ACTIVITY
Your copy should match the entries exactly, except that it holds no pictures.

★ ★ ★ ★ ★

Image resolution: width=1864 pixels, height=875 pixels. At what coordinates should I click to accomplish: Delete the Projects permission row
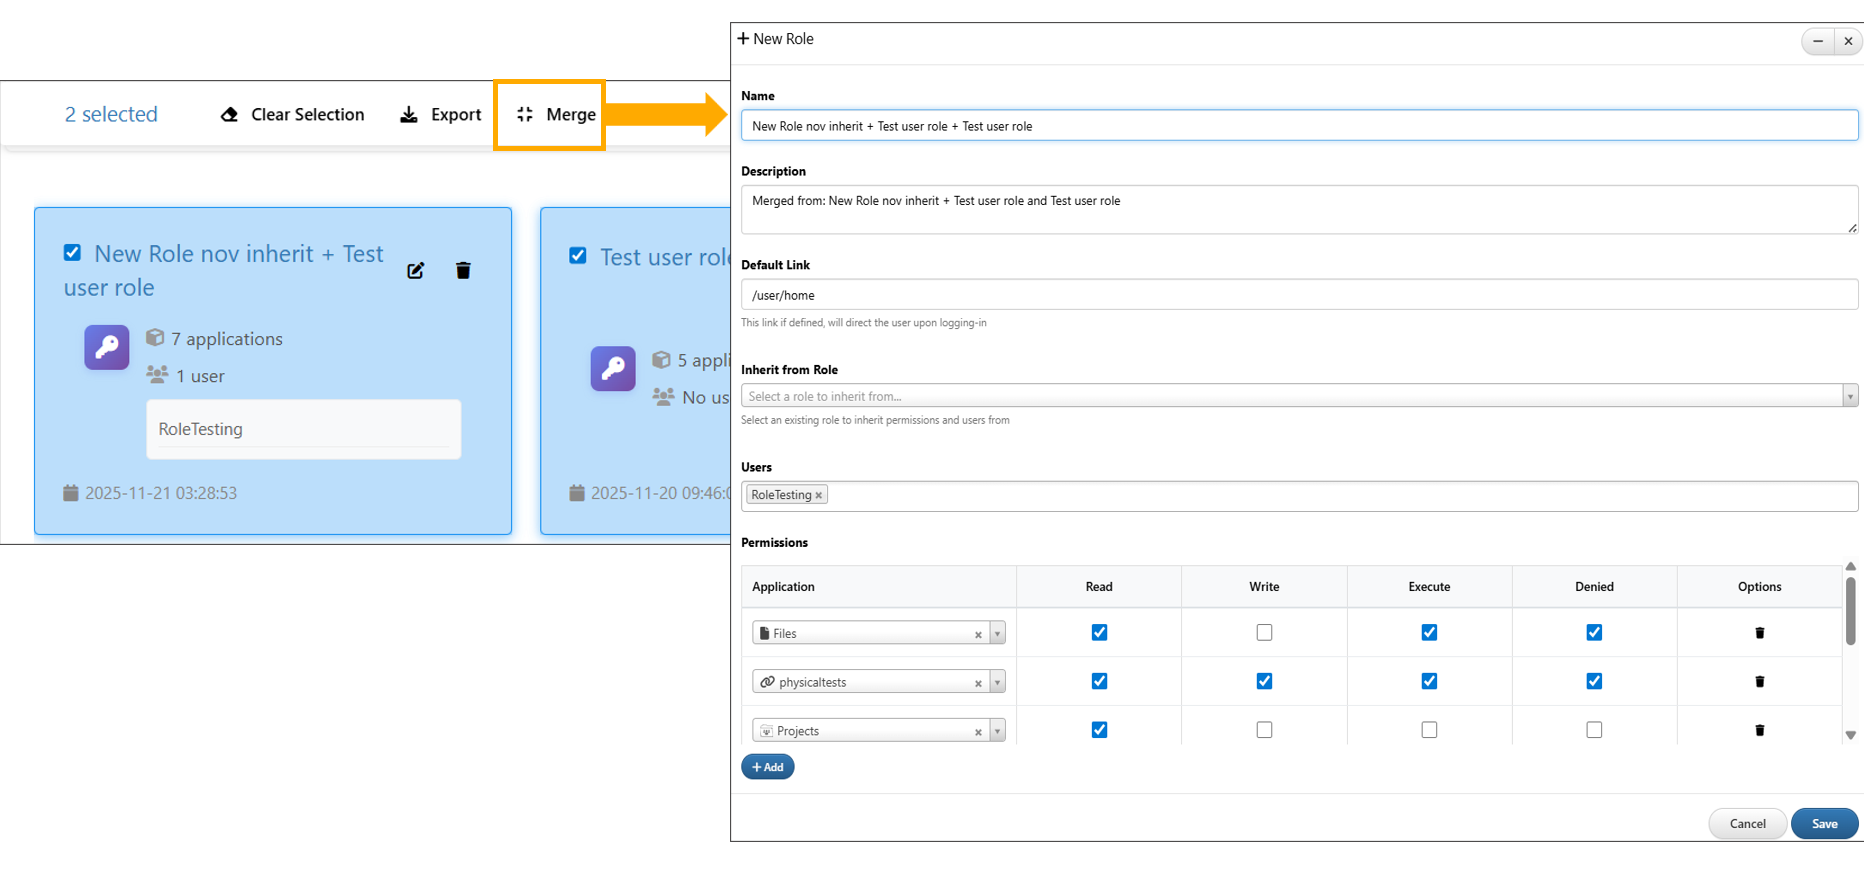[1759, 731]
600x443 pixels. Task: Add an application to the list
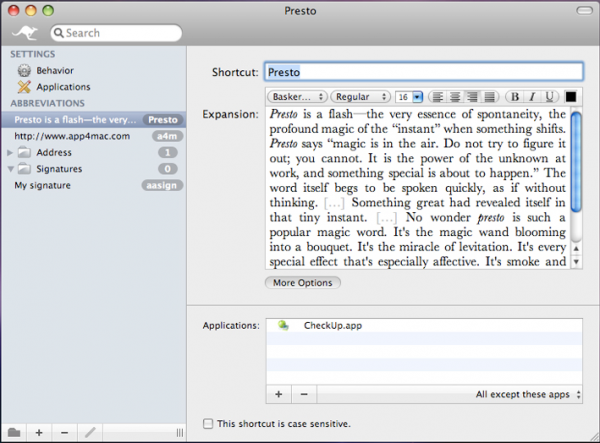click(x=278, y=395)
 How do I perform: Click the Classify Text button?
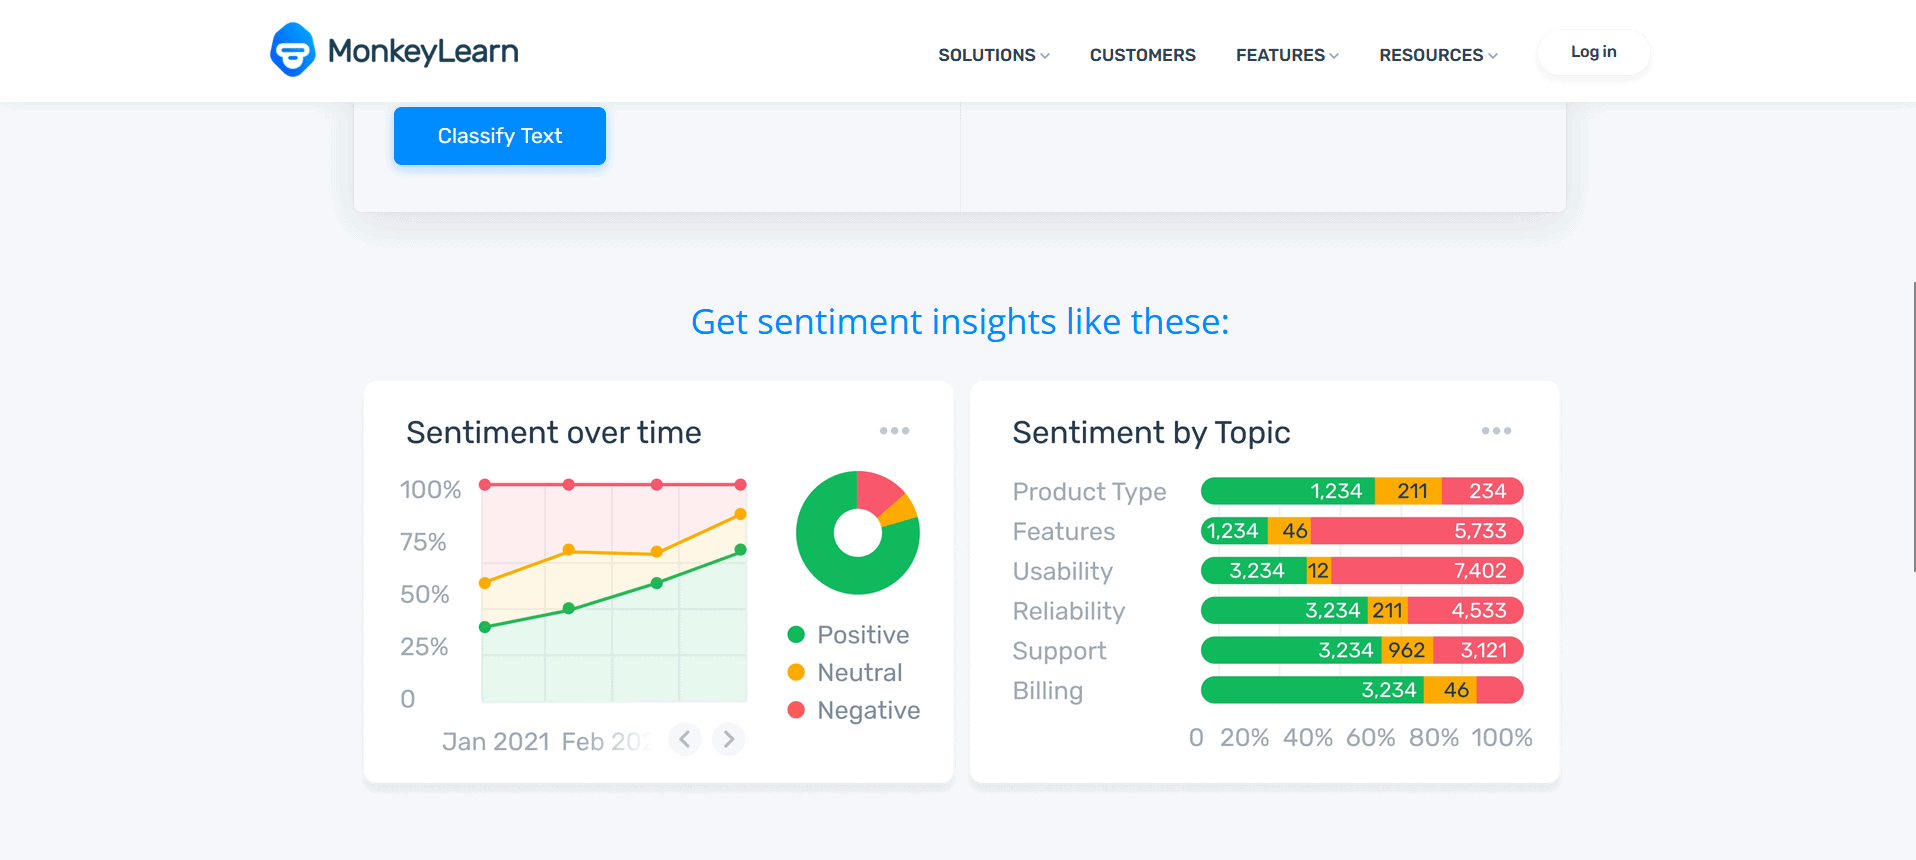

★ ★ ★ ★ ★

SOLUTION
Image resolution: width=1864 pixels, height=875 pixels. At what coordinates should I click to accomplish: Delete the Projects permission row
[1759, 731]
600x443 pixels. Task: Add an application to the list
click(x=278, y=395)
 How do I perform: Click the Classify Text button?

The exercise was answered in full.